Confessa che si sono «sentiti presi in giro dalle stesse istituzioni che dovevano tutelare anche la nostra salute». Tra l’asl e la prefettura «sembra esserci stato un rimpallo di responsabilità, perché qui in Toscana gli alberghi sanitari erano tutti pieni e quindi non è stato per niente facile, in caso di contagio di un ospite, avere subito un trasferimento».

Grandi centri, tanti contagi

I problemi dei centri di accoglienza, relativi alla situazione pandemica, erano stati anticipati da un rapporto redatto da ActionAid e Open Polis. I ricercatori avevano lanciato l’allarme sull’organizzazione del sistema di accoglienza, sostenendo che durante l’emergenza Covid le grandi strutture per i migranti avrebbero fatto esplodere tutte le loro problematicità, da nord a sud.

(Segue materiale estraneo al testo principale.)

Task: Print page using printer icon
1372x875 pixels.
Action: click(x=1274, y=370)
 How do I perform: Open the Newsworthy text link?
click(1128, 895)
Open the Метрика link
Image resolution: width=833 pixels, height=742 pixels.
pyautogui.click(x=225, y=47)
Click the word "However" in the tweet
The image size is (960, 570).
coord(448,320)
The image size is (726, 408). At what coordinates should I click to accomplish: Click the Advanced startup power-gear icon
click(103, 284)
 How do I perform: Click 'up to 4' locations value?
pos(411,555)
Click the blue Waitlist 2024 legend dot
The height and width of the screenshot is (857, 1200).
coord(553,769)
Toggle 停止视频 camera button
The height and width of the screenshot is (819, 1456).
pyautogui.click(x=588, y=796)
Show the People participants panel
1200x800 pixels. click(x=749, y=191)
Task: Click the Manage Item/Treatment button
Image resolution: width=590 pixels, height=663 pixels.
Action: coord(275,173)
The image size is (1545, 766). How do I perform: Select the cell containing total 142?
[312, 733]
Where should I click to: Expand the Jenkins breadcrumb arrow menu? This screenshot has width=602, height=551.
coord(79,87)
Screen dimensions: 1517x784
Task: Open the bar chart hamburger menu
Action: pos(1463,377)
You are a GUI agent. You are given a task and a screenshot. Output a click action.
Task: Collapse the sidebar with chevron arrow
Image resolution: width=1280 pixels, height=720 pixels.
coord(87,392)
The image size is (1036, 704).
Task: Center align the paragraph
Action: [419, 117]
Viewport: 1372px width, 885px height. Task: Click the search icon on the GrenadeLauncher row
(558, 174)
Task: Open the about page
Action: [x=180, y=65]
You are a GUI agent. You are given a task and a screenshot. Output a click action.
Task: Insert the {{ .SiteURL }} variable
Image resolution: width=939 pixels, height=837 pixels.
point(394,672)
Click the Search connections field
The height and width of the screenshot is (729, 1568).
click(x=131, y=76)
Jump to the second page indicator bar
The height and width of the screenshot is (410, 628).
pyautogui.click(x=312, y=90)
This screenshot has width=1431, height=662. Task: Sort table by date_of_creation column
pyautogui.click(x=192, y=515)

Il report citava i casi del Cara di Pian del Lago a Caltanissetta, una struttura con una capienza di 456 posti, e dell’ex caserma Cavarzerani, in Friuli Venezia Giulia, «che è stata utilizzata sia come centro di accoglienza che come struttura per l’isolamento fiduciario da Covid». 

Da nord a sud, dunque, negli ultimi due anni, i grandi centri di accoglienza, generalmente sovraffollati, hanno accellerato il contagio. In un centro di Treviso, nello stesso momento, sono risultati positivi 233 migranti e undici operatori.

Si tratta dell’ex caserma Serena, dove il gestore era la stessa srl che vende i servizi immobiliari e l’energia elettrica, e che aveva messo le mani anche sull’hotspot di Lampedusa; quest’ultimo 

spesso, in particolare nella stagione estiva, supera i limiti di capienza , come del resto lo sono spesso gli altri centri di identificazione della Sicilia. 

Tuttavia, il nodo vero è che con i capitolati d’appalto introdotti dal decreto Sicurezza dall’allora ministro dell’Interno, Matto Salvini, i servizi sono stati ridotti all’osso, così come il personale qualificato.

Indicazioni disattese

I racconti resi in prima persona dai lavoratori e dalle lavoratrici su quello che è accaduto negli ultimi due anni di pandemia stridono fortemente con le indicazioni tecniche che sono state disposte dalle prefetture, e con le conclusioni contenute in un corposo documento la cui elaborazione, all’epoca, era stata chiesta dal ministero della Salute all’Inmp, l’ente del Servizio sanitario nazionale che promuove assistenza, ricerca e formazione per la salute delle persone migranti.

A leggere le decine di pagine del documento, si nota come siano state decine le raccomandazioni disattese dai gestori dei centri di accoglienza (e sulla cui applicazione le prefetture avrebbero dovuto vigilare). In una di queste disposizioni, in particolare, si rileva: «La persona contagiata è isolata in stanza singola, possibilmente con bagno in camera».